**引用文:**
****
発売前に宮本さんに、訊いておきたいこと。

目次

4. なぜいま『スティールダイバー』を?

岩田

さぁ、それでは、
『スティールダイバー』というソフトについて。

宮本

はい。

岩田

いま、ニンテンドー3DS用に
いろんなソフトが開発されているんですが、
『スティールダイバー』というのは、
潜水艦をゆっくり操作するという、
一見、地味に感じられるソフトですよね。

宮本

そうですね(笑)。

岩田

なぜ、いま、このゲームを
宮本さんが仕上げようと思ったのか、
まず、そこを訊きたいと思ったんです。
というのも、この『スティールダイバー』って
じつは歴史の長いソフトで、
覚えている方もいらっしゃるかもしれませんが、
ニンテンドーDSをはじめてお披露目した
2004年のE3(※8)のときに
参考商品として出品されていたんです。
つまり、開発期間がすごく長いとも言えるんです。
それをなぜいまニンテンドー3DSで
出すことにしたのだろうか、と。

※8
E3=Electronic Entertainment Expo(エレクトロニック エンターテインメント エキスポ)の略で、米国のロサンゼルスで開催されるコンピューターゲーム関連の見本市のこと。

宮本

確かに、開発しはじめてから長いソフトですけど、
発端というか、構想ということでいうと、
DS版の開発よりもずっと昔なんですよ。
簡単に言うとぼくはずっと
フライトシミュレーションゲームを
つくりたいと思っていたんですね。

岩田

フライトシミュレーションゲームということなら、
宮本さんは、スーパーファミコン時代に
『パイロットウイングス』(※9)という、
空を飛ぶゲームをつくりましたけど、
それでも、ずっとそう思っていたんですか?

※9
『パイロットウイングス』=1990年12月に、スーパーファミコン用ソフトとして発売され、その後、1996年6月に『パイロットウイングス64』がNINTENDO64用ソフトとして発売された。現在、『パイロットウイングス リゾート』が新たにニンテンドー3DS用ソフトとして発売予定となっている。

宮本

はい。ただ、あれは、
空を飛ぶということをたのしむゲームで、
本来つくりたいと思っていた、
フライトシミュレーションゲームとは
ちょっと違うんです。
じゃあフライトシミュレーションゲームっていうのは
なにかというと、操作そのものをたのしむもので。

岩田

ああ、確かにそうですね。

宮本

本物のフライトシミュレーターはもちろんのこと、
PCのゲームでも古くからありましたし、
アーケードゲームでもありました。
ゲームとしてはすごく難しいんだけれども、
その、難しいところに魅力があるという。

岩田

実際の乗物の運転をシミュレートしているので
現実の運転が難しいように、操作が難しいんですよね。

宮本

そうです。それは、ぼくがふだんつくっているような、
いわゆる「アクションゲームの操作」とは
対極にありますね。
****
**やること一覧:**
• a. 『スティールダイバー』の対談によると、このソフトが参考商品として出品されたのはいつのどの催しか。
• b. 『スティールダイバー』の対談を、最後の発言の次から書き継いでください。

語や要素を探すための項目:
****
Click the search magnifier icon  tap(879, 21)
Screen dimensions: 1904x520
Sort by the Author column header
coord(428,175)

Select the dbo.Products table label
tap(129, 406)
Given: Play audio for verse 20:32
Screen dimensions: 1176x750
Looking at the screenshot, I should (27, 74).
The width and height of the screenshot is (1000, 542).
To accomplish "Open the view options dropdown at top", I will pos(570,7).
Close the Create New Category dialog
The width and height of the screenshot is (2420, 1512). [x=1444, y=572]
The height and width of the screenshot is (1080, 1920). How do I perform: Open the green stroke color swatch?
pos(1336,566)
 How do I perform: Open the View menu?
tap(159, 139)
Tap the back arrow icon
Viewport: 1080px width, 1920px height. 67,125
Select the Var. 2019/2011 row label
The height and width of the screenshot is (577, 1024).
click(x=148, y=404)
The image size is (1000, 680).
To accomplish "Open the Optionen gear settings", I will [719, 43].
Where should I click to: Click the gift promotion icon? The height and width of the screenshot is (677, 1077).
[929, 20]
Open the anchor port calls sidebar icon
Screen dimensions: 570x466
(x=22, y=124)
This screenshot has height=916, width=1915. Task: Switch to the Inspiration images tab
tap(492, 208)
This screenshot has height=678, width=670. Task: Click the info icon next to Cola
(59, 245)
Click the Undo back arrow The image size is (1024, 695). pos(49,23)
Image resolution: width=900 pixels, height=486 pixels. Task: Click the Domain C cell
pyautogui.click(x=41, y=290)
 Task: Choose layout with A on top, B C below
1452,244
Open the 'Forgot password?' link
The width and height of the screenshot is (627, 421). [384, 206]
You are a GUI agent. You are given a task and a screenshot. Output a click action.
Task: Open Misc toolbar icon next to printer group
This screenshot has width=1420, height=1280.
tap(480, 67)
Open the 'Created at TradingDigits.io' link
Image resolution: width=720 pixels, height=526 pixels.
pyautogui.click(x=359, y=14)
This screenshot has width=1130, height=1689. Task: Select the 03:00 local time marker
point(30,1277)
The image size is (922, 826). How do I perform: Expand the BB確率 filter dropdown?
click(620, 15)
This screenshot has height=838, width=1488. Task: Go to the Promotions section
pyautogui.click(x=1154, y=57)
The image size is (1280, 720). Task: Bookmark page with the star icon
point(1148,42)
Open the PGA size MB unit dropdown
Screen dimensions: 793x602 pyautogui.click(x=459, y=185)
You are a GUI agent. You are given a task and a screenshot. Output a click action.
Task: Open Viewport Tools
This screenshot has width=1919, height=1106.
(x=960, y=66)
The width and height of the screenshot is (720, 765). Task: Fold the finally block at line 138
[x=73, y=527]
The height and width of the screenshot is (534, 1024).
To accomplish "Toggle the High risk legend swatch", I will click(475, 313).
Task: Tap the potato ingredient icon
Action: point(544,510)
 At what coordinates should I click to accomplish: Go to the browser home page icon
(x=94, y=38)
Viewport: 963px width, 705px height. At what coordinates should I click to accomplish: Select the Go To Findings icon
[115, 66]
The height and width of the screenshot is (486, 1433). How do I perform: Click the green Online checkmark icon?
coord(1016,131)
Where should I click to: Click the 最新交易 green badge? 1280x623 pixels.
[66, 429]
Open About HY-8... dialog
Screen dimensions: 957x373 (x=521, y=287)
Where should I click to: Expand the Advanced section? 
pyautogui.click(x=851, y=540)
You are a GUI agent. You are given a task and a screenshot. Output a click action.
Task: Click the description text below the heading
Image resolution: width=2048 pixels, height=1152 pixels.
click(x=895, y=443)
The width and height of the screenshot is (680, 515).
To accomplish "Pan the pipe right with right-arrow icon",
****
**解答一覧:**
• a. ニンテンドーDSをはじめてお披露目した2004年のE3。

• b.
岩田

そうですね、宮本さんがおもにつくってる
アクションゲームというのは、
コントローラひとつで思う存分に主人公を動かせるという
レスポンスのよさが非常に大切で、
そこでは、ある意味、物理法則を無視してでも
「レスポンスよく動く」ことが求められるわけですけど、
フライトシミュレーションゲームは、
とにかく、現実世界のとおりに操作できなきゃいけない。

宮本

そう。だから、フライトシミュレーションゲームでは、
「あなたは30秒前に間違いを犯してた」
みたいなことでゲームオーバーになってしまう。

岩田

確かにアクションゲームの対極にありますね。
でも宮本さんは、その両極端なゲームの
両方に興味があるというわけですね。

宮本

そうですね(笑)。
やっぱり、アクションゲームっていうのは、
直感的に遊べるところが大きな魅力なんですけど、
フライトシミュレーションゲームのように
とことんロジカルに遊びながら、
頭のなかにリアルに物が動いている感じも
面白いんですよ。

岩田

それは、遊ぶ側としての宮本さんが。

宮本

そうですね。
ぼく自身が、そういうもの両方に興味がある。
あの、ふたつとも、遊びとして面白いんですよね。
たとえばF1レースなんかを例にとると、
思ったように走って、曲がって、止まって
まるでプロのドライバーのように
車を操れるゲームっていうのも
レースゲームのひとつのスタイル。
もうひとつは、このゲームをマスターすれば
プロのドライバーに近づけるという
どっちかというと過酷なもので、
ふつう娯楽って過酷なものは嫌がられるんですけど
じつは過酷なもののなかに魅力ってあるんですよね。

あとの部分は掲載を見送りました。